My astonishment, therefore, was great on returning to Eastbourne to find my wife wearing a serge dress exactly answering to the description given above. The sequel to this incident comes some sixteen months later on, when my wife and I attended a performance given by the Magpie Minstrels (a society of musical amateurs) at Princes' Hall, Piccadilly. We arrived early, and after placing my wife in a seat I moved about the room speaking to friends here and there. In the course of ten minutes or so, Lady Radnor and Miss A. entered the room. During the greetings which ensued, Miss A. called my attention to a standing figure, saying: "You will remember my seeing a lady in her bedroom while looking in my crystal; that is the lady I saw." That was my wife! I only need add that she had never seen my wife. Joseph Barnby.
Lady Barnby writes as follows in corroboration of the incident relating to her own dress: -
9 St. Georgés Square, S.W. Saturday, November 12, 1892.

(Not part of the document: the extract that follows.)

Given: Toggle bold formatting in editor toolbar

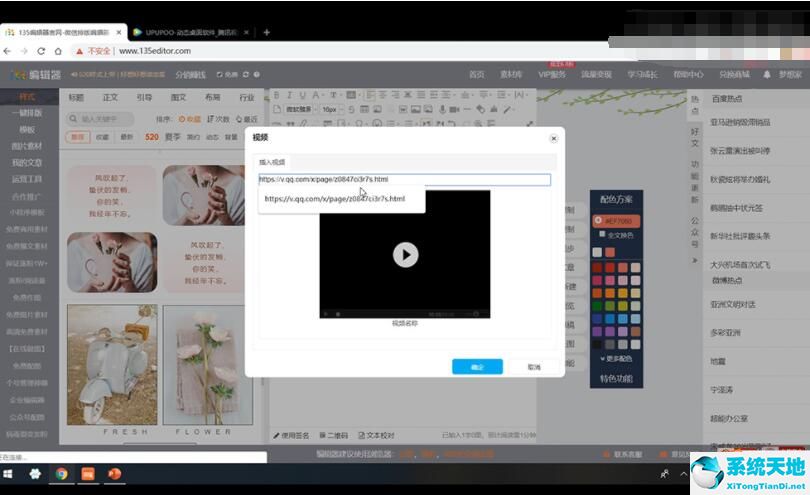Looking at the screenshot, I should pos(278,96).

The account about me and my dress is remarkable as being out of the general course of things in this way: I had been remarking to Sir Joseph that it was a mistake to come to the seaside without a serge dress, that being a material particularly suited for wear at the seaside, but I added: "I do not think there is much use in ordering one now, as Madame D. will be gone for her holiday, it being August." Sir Joseph left the next day for Longford, and I wrote to Madame D., telling her to make me this gown. She got the letter Tuesday [August 13, 1889], and in the marvellously short time by Saturday, I received my gown. Then again, it is not usual in a hotel to have onés bedroom door open when one is occupying the room, but the reason for it on this occasion was the fact that I was to meet Sir Joseph on his return from Longford [Tuesday, August 20] (as a surprise in this new serge gown) and having no clock in our bedroom, which was at the end of the corridor, with my daughter's room at an angle to ours, where she slept with her maid, I - thinking I was somewhat late for meeting the train - opened the door to call to the maid to tell me the time as I washed my hands standing at the washhand-stand in a line with the open door.

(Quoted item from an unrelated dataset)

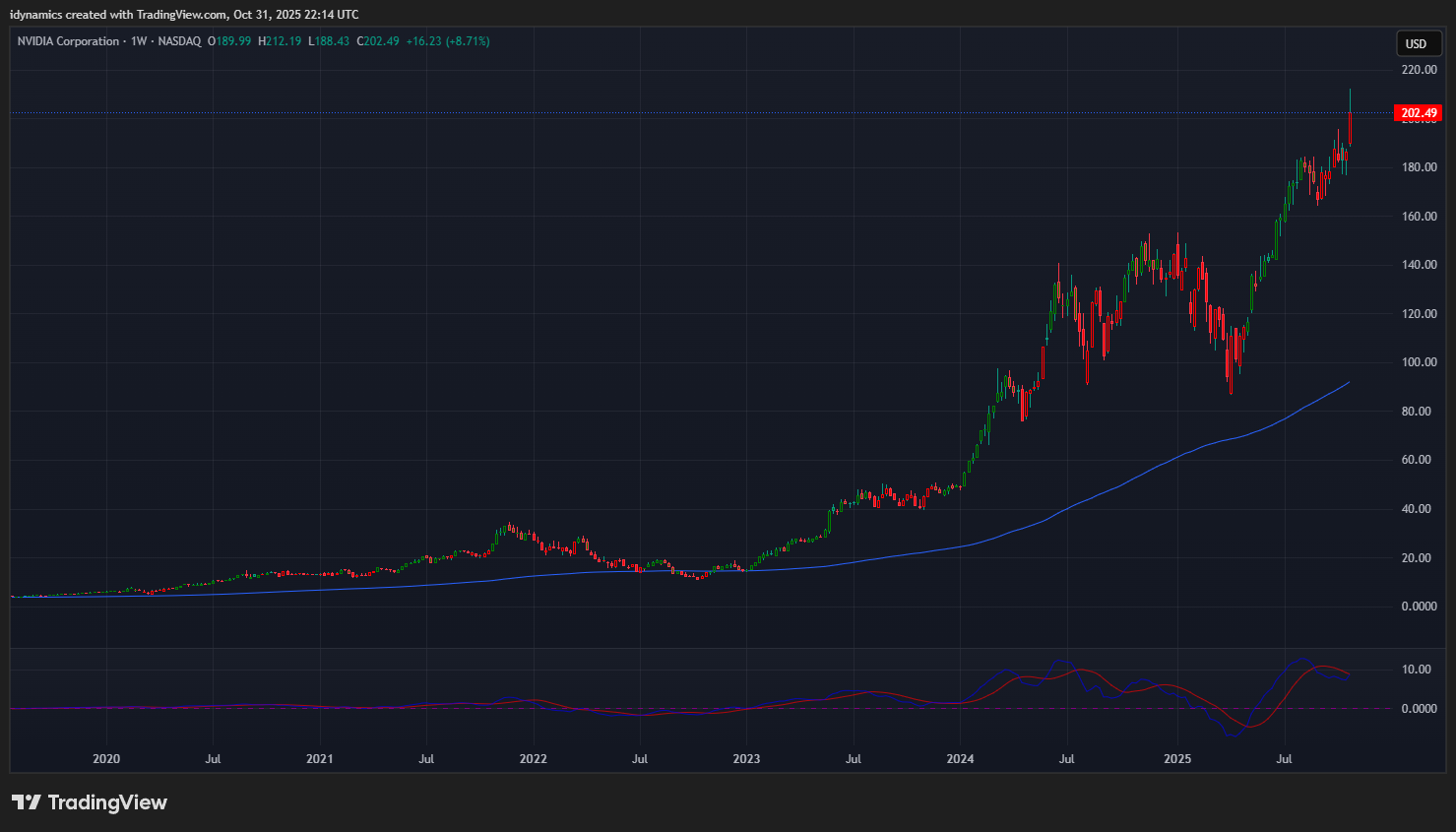The width and height of the screenshot is (1456, 832).
Task: Click the 2025 label on time axis
Action: [1177, 759]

I do not suppose I have ever done such a thing at a hotel before or since. Edith Mary Barnby.
[These dates have been confirmed by Lady Barnby from her diary. Lady Barnby also tells me that her nurse confirms the little incident of the wearing of the serge dress first on August 20. The crystal-scene, therefore, seems to have anticipated a certain definite moment, which happens to have been well remembered.